(Stored data)
----

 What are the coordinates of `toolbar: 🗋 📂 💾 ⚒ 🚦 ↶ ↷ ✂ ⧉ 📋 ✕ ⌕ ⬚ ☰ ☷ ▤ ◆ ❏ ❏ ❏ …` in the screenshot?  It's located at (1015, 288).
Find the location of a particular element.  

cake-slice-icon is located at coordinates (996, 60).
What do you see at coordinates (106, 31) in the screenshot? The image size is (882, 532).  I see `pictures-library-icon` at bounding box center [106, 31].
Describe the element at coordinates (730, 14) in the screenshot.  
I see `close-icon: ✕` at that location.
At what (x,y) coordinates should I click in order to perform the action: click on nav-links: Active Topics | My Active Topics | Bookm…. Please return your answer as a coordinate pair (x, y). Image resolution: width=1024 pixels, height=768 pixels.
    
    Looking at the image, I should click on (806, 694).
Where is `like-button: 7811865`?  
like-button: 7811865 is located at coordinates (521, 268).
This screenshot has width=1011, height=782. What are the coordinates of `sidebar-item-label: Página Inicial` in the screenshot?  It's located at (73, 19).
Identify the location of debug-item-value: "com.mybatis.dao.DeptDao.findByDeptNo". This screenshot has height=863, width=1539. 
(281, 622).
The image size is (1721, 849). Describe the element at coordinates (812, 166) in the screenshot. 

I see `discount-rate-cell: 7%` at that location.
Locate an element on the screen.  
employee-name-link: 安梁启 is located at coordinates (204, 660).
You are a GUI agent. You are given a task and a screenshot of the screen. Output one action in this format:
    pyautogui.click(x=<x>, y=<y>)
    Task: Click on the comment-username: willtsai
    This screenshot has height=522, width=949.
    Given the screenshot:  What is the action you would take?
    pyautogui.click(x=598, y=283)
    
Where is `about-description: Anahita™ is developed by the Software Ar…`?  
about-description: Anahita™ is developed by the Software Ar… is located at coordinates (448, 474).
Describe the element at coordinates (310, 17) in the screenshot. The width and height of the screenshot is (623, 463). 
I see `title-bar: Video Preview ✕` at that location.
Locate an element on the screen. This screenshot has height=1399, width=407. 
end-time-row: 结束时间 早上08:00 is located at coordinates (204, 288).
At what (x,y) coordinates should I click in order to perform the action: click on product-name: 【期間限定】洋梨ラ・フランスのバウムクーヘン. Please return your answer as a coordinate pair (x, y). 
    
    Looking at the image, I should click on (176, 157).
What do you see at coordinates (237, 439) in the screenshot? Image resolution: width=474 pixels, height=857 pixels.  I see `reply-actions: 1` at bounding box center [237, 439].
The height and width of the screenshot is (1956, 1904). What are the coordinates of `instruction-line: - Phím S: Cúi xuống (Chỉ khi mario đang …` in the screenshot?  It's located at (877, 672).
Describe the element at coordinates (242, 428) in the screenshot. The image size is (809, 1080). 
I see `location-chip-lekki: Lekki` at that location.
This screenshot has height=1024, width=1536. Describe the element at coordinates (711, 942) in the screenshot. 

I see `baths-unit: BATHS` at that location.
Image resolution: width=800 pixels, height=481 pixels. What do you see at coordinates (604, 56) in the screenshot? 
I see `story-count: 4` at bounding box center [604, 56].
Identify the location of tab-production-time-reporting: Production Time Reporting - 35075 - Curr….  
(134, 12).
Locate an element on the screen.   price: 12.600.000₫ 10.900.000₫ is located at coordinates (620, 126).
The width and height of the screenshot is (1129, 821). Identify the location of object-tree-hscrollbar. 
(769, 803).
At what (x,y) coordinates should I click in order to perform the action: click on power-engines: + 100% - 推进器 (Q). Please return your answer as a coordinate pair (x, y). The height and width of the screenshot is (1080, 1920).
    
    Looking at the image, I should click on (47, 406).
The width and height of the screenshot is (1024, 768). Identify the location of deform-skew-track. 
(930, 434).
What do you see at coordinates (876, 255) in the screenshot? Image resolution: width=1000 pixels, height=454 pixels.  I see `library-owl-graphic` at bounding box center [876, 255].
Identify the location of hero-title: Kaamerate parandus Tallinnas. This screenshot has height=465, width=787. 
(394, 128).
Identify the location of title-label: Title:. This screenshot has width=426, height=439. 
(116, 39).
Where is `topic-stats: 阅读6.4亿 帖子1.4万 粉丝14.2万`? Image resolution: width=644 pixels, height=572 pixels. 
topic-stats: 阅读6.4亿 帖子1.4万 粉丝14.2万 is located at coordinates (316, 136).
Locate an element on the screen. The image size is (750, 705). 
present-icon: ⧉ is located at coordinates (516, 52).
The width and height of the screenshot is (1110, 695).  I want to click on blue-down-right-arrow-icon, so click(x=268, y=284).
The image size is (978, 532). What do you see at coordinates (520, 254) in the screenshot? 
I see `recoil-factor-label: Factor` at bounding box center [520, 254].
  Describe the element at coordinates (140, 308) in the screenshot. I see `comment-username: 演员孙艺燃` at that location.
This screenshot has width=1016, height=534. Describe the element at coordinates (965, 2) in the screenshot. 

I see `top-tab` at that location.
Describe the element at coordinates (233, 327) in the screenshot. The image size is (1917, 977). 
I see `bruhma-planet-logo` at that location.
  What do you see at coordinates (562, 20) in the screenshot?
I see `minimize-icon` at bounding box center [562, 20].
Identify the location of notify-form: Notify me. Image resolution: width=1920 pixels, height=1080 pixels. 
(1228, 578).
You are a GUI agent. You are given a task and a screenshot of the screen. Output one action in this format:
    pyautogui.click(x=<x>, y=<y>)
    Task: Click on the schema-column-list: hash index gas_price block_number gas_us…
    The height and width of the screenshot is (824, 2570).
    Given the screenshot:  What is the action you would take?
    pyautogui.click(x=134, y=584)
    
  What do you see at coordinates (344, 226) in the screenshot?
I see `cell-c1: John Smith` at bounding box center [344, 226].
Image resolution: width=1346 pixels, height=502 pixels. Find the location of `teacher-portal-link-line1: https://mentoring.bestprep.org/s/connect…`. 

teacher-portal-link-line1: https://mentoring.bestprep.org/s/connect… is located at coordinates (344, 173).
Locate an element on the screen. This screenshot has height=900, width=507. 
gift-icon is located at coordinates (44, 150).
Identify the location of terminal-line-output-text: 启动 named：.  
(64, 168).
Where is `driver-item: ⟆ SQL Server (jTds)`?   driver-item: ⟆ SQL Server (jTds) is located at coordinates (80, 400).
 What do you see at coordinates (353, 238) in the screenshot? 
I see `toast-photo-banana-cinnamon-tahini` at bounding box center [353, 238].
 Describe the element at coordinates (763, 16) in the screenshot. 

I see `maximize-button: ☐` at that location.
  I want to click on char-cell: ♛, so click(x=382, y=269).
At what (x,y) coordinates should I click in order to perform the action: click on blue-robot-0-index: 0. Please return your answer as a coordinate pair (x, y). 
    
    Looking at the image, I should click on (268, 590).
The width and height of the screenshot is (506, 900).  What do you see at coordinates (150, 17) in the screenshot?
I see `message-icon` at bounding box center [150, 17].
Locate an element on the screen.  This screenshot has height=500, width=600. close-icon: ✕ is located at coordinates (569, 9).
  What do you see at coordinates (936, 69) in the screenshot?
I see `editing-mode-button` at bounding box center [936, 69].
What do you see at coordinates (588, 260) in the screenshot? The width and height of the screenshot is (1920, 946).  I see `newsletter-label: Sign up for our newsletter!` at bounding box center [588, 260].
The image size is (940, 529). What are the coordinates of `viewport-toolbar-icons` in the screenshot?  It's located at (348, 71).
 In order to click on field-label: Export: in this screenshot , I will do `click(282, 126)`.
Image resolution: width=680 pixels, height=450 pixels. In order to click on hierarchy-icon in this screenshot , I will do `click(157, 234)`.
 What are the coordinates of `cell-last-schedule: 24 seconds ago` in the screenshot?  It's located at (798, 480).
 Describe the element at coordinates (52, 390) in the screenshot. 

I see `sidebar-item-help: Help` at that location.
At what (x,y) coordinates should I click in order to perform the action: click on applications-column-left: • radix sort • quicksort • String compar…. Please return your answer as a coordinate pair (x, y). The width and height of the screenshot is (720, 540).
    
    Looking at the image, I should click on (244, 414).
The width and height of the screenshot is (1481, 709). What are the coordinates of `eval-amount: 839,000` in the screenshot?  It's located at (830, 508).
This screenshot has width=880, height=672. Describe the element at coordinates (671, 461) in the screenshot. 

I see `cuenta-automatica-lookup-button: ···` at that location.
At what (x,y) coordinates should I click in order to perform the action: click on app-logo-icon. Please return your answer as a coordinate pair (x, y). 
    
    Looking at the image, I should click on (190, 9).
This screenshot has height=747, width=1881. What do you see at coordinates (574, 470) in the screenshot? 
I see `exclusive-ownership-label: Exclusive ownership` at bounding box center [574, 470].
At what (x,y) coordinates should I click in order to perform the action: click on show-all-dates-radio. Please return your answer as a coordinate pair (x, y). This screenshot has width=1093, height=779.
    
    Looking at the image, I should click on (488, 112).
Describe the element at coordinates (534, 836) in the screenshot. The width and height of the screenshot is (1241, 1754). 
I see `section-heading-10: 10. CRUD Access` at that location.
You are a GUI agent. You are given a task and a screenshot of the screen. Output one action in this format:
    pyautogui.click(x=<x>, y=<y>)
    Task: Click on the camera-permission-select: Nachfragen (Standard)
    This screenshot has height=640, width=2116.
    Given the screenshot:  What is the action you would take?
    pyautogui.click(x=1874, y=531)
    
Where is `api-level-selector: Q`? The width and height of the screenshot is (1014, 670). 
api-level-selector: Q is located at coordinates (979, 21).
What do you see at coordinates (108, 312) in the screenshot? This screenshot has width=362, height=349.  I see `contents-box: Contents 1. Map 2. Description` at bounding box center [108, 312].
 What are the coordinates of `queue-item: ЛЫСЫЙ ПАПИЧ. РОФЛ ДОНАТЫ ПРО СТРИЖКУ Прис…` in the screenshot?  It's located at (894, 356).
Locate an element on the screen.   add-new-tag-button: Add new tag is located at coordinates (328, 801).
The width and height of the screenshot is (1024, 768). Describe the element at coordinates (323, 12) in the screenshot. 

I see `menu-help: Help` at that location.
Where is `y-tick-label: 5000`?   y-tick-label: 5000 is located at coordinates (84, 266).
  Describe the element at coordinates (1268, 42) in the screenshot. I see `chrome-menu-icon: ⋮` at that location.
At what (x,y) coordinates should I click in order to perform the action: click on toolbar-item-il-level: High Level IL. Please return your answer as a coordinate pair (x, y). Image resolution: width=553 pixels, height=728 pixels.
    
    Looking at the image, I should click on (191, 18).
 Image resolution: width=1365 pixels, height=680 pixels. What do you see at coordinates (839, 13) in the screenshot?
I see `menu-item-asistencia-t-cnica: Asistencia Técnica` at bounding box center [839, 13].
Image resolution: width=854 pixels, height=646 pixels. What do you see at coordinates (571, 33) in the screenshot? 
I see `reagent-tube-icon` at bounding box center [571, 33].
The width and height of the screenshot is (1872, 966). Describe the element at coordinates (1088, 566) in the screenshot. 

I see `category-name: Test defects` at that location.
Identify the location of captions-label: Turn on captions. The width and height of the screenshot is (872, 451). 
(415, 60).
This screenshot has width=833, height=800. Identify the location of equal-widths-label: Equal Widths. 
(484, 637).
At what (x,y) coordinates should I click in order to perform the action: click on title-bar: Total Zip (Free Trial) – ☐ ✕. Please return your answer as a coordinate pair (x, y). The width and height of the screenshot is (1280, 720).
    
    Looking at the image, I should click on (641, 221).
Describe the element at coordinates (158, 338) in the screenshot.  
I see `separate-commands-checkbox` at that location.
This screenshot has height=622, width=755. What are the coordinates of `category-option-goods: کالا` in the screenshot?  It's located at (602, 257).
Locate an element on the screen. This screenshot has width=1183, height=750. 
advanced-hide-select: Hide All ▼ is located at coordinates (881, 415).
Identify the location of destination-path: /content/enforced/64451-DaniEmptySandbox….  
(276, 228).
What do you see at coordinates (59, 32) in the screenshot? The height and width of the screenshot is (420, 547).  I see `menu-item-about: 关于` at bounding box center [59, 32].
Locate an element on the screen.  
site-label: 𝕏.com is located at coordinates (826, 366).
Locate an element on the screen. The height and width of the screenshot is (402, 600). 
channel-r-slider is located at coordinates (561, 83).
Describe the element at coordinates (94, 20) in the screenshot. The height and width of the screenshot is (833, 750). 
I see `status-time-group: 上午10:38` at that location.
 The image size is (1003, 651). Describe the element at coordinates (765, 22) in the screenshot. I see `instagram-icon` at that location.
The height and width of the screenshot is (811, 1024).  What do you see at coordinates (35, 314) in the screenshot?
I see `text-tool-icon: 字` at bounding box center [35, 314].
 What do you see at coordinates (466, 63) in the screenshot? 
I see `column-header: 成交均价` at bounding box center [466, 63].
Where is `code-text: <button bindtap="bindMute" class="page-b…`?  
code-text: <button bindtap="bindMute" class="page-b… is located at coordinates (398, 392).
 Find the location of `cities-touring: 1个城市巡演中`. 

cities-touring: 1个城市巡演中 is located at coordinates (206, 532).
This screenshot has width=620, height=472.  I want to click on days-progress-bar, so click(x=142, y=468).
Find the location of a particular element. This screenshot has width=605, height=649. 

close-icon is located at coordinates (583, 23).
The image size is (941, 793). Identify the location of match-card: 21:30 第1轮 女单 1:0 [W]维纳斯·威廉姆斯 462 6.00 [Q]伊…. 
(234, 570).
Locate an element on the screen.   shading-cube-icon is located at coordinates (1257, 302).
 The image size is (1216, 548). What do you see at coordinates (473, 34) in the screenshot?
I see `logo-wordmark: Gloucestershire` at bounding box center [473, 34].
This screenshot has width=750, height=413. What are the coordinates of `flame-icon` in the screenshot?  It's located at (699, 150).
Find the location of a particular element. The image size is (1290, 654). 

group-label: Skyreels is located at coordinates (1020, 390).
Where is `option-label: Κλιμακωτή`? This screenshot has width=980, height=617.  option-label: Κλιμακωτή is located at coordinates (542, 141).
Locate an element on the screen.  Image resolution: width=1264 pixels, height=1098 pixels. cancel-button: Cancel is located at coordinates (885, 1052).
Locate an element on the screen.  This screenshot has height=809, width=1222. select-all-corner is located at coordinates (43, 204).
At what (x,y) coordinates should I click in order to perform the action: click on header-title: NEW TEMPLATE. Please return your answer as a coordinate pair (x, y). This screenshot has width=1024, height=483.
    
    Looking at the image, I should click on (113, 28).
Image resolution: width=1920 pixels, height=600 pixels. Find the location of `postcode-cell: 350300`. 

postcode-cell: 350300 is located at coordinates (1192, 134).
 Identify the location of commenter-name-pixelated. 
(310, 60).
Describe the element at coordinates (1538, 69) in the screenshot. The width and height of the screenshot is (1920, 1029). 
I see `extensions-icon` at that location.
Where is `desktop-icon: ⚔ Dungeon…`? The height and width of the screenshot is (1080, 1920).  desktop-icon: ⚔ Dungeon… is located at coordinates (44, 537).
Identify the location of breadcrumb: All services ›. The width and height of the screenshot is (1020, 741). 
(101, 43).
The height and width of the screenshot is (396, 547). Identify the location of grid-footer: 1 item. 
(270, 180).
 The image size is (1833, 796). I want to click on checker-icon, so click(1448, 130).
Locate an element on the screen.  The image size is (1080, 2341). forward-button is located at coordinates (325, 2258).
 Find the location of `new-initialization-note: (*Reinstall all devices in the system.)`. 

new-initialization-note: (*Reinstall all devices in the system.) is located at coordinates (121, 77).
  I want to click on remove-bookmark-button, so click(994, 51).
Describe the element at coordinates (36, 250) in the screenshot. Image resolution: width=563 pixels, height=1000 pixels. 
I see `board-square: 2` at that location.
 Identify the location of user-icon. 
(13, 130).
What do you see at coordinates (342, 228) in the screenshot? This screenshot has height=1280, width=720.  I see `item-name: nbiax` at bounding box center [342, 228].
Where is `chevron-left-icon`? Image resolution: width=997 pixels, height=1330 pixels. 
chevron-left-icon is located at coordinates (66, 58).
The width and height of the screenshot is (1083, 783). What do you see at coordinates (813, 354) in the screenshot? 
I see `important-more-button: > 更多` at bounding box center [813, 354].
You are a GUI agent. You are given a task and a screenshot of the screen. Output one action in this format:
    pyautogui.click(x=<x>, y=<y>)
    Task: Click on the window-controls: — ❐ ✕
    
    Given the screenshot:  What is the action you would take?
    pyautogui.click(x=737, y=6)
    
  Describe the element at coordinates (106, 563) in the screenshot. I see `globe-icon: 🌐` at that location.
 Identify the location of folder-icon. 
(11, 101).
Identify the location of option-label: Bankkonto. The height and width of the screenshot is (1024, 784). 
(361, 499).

----

Description of the task:
Turn the lines from the one containing "Describe the element at coordinates (534, 836)" through the one containing "What do you see at coordinates (108, 312)", inclusive, into a Markdown table with the columns Row and Line. Number each row and omit blank lines.

Result for this exercise:
| Row | Line |
|---|---|
| 1 | Describe the element at coordinates (534, 836) in the screenshot. The width and height of the screenshot is (1241, 1754).  |
| 2 | I see `section-heading-10: 10. CRUD Access` at that location. |
| 3 | You are a GUI agent. You are given a task and a screenshot of the screen. Output one action in this format: |
| 4 |     pyautogui.click(x=<x>, y=<y>) |
| 5 |     Task: Click on the camera-permission-select: Nachfragen (Standard) |
| 6 |     This screenshot has height=640, width=2116. |
| 7 |     Given the screenshot:  What is the action you would take? |
| 8 |     pyautogui.click(x=1874, y=531) |
| 9 | Where is `api-level-selector: Q`? The width and height of the screenshot is (1014, 670).  |
| 10 | api-level-selector: Q is located at coordinates (979, 21). |
| 11 | What do you see at coordinates (108, 312) in the screenshot? This screenshot has width=362, height=349.  I see `contents-box: Contents 1. Map 2. Description` at bounding box center [108, 312]. |